I ‘progressisti’ invece aborrono ogni offesa che la realtà del mercato arreca ai loro modelli ideali dando così dimostrazione della loro inadeguatezza; una realtà ‘imperfetta’ che, per la sua perversità, non vuole aderire a paradigmi ideali ispirati da valori etici e comportamenti politicamente corretti. Ogni devianza diviene un ‘peccato’ che aggrava il reato di semplice infrazione alla legge.

Ciò che è avvenuto in materia di scienze umane dopo la macchinosa teoria di Marx denominata ‘socialismo scientifico’, è stata una successione di eventi che hanno contraddetto sul campo le previsioni di quella teoria mentre la nascita di scienze totalmente nuove (psicologia, quantistica, relatività, termodinamica dei processi irreversibili) o teorie matematiche rivoluzionarie (teoria dell’informazione, teoria del caos, teoria dei campi, teoria dei sistemi, teoria delle criticità auto-organizzate).

L’apporto di queste conoscenze ha condotto gli economisti a riflettere meglio sulla complessità che anima i sistemi sociali ai loro diversi livelli gerarchici di autonomia e di reciproco e instabile equilibrio dinamico.

La scienza economica ha visto integrare considerazioni psico-sociologiche alle vecchie, troppo semplicistiche considerazioni ottocentesche fondate sulla ‘razionalità’ dei comportamenti individuali ed aggregati e sulle aspettative e motivazioni che animano gli individui ad impegnare le proprie risorse psico-fisiche per mirare a compensi di diverso tipo di gratificazione.
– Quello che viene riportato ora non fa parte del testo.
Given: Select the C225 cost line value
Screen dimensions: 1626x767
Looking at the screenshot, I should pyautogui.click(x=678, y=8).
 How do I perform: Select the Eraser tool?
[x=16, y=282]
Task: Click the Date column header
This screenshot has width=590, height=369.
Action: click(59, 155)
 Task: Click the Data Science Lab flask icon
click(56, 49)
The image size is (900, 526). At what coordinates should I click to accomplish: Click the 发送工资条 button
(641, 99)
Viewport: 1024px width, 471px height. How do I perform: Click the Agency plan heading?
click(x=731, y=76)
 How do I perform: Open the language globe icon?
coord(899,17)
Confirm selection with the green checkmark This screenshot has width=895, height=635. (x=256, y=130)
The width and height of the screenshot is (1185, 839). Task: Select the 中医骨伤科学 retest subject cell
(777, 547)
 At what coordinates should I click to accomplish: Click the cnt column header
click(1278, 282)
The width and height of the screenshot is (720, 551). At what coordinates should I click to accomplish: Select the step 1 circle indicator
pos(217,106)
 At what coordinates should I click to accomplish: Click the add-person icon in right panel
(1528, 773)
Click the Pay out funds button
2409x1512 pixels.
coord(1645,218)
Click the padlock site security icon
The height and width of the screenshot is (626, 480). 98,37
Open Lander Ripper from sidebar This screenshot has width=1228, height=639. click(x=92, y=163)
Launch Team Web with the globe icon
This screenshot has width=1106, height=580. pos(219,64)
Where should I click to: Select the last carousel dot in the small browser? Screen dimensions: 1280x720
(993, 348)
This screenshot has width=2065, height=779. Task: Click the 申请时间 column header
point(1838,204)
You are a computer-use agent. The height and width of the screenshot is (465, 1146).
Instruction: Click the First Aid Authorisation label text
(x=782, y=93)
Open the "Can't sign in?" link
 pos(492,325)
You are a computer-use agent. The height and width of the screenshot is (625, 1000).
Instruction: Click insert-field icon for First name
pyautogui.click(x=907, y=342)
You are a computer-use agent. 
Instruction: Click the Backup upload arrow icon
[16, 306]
Come illustrato dall’accelerata evoluzione dall’applicazione della psicologia alla sfera delle micro- e macro-organizzazioni socio-economiche; terapia individuale e di gruppo, consulenza familiare, consulenza aziendale, formazione manageriale, comunicazioni sociali, propaganda e pubblicità, etc..

Le scienze economiche hanno accorpato in misura crescente considerazioni che ne hanno ridimensionato gli obiettivi e il ruolo socio-politico; dall’originaria organizzazione scientifica del lavoro, alla qualità totale, dai fini di programmazione del reddito industriale a quelli di socializzare l’azienda come istituzione-chiave della società, dalla gestione delle risorse umane sulla base d’un’assegnazione ottimale tra ruoli e profili individuali al ruolo del manager come promotore di motivazione e creatività del gruppo a sua disposizione.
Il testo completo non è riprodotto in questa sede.